Vis a vis web page creation…. I think there’s a rather tasty snack to be had writing an unusual wysiwyg web page maker, that throws up large rambling (”art oriented”?) canvases using drawing, scribbling, built-in lappie cameras, some typing and other shit. Not this boxy professional sort of web page, those are great, but something that flows a little easier (with the tradeoff being, a little more mess). Call it Scramble, or something, just good for putting up a mess of cool shit.

Draw something on a sheet of paper, hold it up to the laptop camera, you see a preview of how it will look inserted (with white areas turned transparent), click button and its placed. You could drag its handles to move/size it. Draw link areas in, and a pop down appears of other pages on your site (maybe pop down of any open tabs in the browser too?). Select a target, or click “new page”. Keep going, drawing sketching, dropping stuff. Allow creation of simple multi-frame animations. It would be especially cool if you have the animation beat-synched (to real audio?). This could be especially cool if it was pen oriented, but I think there’s a lot of potential even using a camera and a mouse. It makes big sprawling 2D spaces. There’s good potential for using the web as a different sort of medium.

Delayed response to Audio On Linux

Thursday, February 12th, 2009

I’m a doofus. I added a page from inside the WP interface instead of creating a post. Here’s a response to Paolo from long ago about audio on linux… I mention these because a lot of GNOME people may never have been sucked into the strange world of electronic music apps on Linux, but some of them are quite cool (if crufty), and a lot of fun for programmers.

re: Paolo about music audio on Linux:

The strange thing about audio apps on Linux is they’ve happened (in scores) by a process of acretion.
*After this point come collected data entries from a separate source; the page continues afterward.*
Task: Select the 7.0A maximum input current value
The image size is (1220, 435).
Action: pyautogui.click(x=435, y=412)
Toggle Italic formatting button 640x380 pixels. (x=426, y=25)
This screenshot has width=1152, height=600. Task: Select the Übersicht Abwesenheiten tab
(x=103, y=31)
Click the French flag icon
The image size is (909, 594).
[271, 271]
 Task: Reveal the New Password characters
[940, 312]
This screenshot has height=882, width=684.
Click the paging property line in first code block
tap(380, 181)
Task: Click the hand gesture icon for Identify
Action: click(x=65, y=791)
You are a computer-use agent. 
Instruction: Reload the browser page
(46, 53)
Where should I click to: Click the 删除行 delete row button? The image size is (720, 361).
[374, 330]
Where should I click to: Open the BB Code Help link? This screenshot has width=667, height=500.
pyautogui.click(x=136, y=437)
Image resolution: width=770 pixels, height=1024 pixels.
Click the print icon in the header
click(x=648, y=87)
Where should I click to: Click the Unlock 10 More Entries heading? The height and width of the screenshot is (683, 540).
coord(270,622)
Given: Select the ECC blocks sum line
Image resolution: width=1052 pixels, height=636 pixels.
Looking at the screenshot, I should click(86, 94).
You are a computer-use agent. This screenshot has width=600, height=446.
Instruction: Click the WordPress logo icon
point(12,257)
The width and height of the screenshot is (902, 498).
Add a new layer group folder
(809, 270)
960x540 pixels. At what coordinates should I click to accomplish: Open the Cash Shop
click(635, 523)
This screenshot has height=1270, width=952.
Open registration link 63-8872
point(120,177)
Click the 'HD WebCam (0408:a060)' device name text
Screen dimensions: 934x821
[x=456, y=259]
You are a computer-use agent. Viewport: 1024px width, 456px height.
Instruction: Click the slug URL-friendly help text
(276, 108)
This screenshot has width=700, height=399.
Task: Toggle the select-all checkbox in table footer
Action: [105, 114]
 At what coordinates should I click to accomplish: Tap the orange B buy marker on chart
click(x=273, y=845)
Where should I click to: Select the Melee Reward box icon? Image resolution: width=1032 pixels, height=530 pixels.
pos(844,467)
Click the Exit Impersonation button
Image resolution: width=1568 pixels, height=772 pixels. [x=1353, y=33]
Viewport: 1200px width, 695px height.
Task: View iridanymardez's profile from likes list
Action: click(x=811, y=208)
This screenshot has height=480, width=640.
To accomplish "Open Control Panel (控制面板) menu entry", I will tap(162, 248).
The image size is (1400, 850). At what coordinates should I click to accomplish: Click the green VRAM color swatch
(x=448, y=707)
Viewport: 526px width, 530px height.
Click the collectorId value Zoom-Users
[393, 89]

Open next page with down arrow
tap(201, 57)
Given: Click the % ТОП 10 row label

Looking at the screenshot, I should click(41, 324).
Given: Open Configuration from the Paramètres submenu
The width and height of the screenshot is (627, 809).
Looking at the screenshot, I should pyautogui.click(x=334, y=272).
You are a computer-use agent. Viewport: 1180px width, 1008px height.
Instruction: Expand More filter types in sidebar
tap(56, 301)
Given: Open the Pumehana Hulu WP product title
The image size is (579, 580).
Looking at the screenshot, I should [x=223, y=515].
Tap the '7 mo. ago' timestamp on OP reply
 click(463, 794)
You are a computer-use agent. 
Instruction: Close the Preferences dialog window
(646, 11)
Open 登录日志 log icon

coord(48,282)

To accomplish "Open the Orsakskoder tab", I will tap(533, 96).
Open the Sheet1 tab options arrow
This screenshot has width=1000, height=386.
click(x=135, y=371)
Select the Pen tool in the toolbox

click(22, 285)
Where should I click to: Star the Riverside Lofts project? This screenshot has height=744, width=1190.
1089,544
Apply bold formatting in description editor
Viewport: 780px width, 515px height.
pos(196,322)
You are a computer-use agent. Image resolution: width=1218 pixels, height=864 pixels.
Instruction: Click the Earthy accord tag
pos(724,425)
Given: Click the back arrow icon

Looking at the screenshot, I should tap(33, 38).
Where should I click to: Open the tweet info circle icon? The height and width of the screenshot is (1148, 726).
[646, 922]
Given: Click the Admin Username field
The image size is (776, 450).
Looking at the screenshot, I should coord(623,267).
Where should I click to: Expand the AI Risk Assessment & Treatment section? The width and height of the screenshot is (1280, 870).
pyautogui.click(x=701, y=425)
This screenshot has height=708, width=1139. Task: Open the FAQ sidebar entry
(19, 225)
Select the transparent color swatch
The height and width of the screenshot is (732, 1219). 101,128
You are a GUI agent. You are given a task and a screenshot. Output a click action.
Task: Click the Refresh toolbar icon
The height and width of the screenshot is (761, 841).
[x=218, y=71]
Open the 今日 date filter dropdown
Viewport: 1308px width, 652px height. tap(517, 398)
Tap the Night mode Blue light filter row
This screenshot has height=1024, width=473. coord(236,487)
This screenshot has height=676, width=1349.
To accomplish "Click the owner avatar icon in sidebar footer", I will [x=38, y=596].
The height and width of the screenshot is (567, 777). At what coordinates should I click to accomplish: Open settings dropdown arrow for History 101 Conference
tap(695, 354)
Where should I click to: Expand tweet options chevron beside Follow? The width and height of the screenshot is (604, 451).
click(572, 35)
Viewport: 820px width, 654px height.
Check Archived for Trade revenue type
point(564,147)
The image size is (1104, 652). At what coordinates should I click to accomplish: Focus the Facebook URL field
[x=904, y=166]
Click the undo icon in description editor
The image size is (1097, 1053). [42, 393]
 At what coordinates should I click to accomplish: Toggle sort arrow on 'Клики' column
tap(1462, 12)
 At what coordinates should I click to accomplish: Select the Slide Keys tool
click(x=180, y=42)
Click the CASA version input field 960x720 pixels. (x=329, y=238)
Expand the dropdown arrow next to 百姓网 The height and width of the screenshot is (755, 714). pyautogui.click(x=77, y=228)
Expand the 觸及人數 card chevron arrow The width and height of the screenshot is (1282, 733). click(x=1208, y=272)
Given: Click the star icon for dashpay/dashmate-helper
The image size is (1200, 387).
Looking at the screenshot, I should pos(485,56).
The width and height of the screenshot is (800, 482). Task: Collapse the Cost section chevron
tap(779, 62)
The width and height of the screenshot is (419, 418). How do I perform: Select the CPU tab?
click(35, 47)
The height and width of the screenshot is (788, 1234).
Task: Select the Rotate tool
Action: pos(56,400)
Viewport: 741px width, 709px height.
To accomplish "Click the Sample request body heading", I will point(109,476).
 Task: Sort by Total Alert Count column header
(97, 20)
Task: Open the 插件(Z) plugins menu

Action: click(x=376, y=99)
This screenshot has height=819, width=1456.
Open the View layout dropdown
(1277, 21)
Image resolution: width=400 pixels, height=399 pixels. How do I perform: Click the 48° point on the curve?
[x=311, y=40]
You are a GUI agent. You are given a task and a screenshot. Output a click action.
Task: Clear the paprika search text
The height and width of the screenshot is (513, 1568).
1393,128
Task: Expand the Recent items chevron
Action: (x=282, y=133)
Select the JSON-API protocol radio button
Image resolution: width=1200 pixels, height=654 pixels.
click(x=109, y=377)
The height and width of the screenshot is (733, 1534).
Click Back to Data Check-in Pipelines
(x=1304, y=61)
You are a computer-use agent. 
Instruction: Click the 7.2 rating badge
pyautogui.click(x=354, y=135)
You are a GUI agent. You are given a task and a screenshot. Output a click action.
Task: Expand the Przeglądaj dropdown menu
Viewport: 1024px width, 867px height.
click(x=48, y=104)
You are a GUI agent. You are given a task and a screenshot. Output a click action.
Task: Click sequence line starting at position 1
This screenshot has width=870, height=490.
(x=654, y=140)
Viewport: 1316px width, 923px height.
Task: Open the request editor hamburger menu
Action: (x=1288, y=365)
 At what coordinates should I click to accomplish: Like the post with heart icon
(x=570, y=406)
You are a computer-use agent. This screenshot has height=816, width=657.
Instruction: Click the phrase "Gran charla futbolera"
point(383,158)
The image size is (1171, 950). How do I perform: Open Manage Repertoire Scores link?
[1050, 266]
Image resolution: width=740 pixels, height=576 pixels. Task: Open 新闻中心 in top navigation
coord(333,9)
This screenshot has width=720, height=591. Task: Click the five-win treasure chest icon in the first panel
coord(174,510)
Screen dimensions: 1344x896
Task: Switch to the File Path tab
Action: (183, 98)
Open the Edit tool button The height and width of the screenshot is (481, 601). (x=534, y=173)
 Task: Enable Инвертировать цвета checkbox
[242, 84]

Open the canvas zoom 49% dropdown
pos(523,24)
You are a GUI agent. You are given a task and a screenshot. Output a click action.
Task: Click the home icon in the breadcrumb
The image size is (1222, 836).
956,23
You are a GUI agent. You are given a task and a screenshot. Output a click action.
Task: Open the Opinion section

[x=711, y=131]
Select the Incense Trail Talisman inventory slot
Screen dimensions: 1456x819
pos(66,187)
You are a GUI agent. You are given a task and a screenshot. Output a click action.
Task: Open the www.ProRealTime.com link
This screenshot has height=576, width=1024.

There’s nothing really geared toward people getting started, but the belly of the beast is incredibly rich, though very much geared toward electronic music… much more impoverished for guitar effects. But, yeah, consistently littered with irritating interfaces. As seems to often be the case with Linux, there’s a lot of choice with tradeoffs you don’t want to make, rough gems “on the inside” and one or two semi-polished gems.

The motherload is PlanetCCRMA @ Home put together by stanford’s computer music center. Every time I browse there I find surprising new projects. Two notable apps that are really fun for programmers (but a pain to use in many ways) are:

Supercollider -a smalltalk-esque programming system for putting together music “pipelines”. Its incredibly fast, has VERY rich filters, and they are some of the best sounding in the world (inc. commercial). Supercollider’s filters would make an excellent basis for a more readymade app as well, since its synthesis is done out of process and can be externally controlled through OSC (the next evolution of MIDI). I recommend looking at supercollder just because of its “holy sh*t” factor.

PD - pd is a visual “filter chain” based programming environment. You drop filters, sources, and sinks down and draw lines to connect them together. Its commerical cousin Max uses a nicer widget set, but once you get past the archaic widgets, Pd is quite nice, has lots of inline developer docs, etc.

Neither of these is an end-user solution to the problem Paolo outlines, but a programmer could build his own tool pretty quickly using one of these.

Because LADSPA, the Linux audio plugin API, is pretty well defined (and very simple), it’d probably be easy to hack together an audio effects rack that’s good for guitar “pedal” with a nice GTK interface. I agree that many people would benefit from clear easy to use audio apps like this, especially ones that fit with a clear physical analogue like you’d buy at a music store. If you use LADSPA, and realtime isn’t as critical, you could bypass jack and not require the daemon munging. There’s a lot of plugins. The biggest problem is selecting ones that sound good. There are many of these, and even more terrible ones.